## WORK ITEM
The response must restate the data exactly, with nothing left out.

>>>>>

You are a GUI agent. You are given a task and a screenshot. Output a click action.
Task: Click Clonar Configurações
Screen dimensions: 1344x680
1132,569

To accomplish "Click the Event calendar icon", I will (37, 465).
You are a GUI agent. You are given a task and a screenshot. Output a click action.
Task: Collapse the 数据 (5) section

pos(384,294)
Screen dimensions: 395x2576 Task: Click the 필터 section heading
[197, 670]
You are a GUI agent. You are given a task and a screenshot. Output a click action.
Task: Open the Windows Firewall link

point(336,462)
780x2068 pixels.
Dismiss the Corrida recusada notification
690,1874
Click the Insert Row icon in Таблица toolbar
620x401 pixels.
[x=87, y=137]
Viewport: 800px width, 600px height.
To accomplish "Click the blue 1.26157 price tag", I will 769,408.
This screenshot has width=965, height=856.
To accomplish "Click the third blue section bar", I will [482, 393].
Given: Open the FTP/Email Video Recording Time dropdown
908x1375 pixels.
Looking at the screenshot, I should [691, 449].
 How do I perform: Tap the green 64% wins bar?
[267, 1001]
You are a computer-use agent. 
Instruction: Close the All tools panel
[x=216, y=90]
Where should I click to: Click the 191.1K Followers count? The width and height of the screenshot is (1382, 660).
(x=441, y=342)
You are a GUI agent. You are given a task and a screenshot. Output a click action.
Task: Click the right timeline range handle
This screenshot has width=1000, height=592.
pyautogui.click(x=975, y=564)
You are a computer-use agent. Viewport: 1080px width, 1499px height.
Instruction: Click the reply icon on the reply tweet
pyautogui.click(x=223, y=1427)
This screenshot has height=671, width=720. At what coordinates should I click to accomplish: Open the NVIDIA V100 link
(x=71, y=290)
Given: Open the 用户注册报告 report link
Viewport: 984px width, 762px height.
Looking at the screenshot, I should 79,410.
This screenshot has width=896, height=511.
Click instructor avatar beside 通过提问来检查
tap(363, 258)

<<<<<

## ANSWER SECTION
You are a GUI agent. You are given a task and a screenshot. Output a click action.
Task: Click Clonar Configurações
Screen dimensions: 1344x680
1132,569

To accomplish "Click the Event calendar icon", I will (37, 465).
You are a GUI agent. You are given a task and a screenshot. Output a click action.
Task: Collapse the 数据 (5) section

pos(384,294)
Screen dimensions: 395x2576 Task: Click the 필터 section heading
[197, 670]
You are a GUI agent. You are given a task and a screenshot. Output a click action.
Task: Open the Windows Firewall link

point(336,462)
780x2068 pixels.
Dismiss the Corrida recusada notification
690,1874
Click the Insert Row icon in Таблица toolbar
620x401 pixels.
[x=87, y=137]
Viewport: 800px width, 600px height.
To accomplish "Click the blue 1.26157 price tag", I will 769,408.
This screenshot has width=965, height=856.
To accomplish "Click the third blue section bar", I will [482, 393].
Given: Open the FTP/Email Video Recording Time dropdown
908x1375 pixels.
Looking at the screenshot, I should [691, 449].
 How do I perform: Tap the green 64% wins bar?
[267, 1001]
You are a computer-use agent. 
Instruction: Close the All tools panel
[x=216, y=90]
Where should I click to: Click the 191.1K Followers count? The width and height of the screenshot is (1382, 660).
(x=441, y=342)
You are a GUI agent. You are given a task and a screenshot. Output a click action.
Task: Click the right timeline range handle
This screenshot has width=1000, height=592.
pyautogui.click(x=975, y=564)
You are a computer-use agent. Viewport: 1080px width, 1499px height.
Instruction: Click the reply icon on the reply tweet
pyautogui.click(x=223, y=1427)
This screenshot has height=671, width=720. At what coordinates should I click to accomplish: Open the NVIDIA V100 link
(x=71, y=290)
Given: Open the 用户注册报告 report link
Viewport: 984px width, 762px height.
Looking at the screenshot, I should 79,410.
This screenshot has width=896, height=511.
Click instructor avatar beside 通过提问来检查
tap(363, 258)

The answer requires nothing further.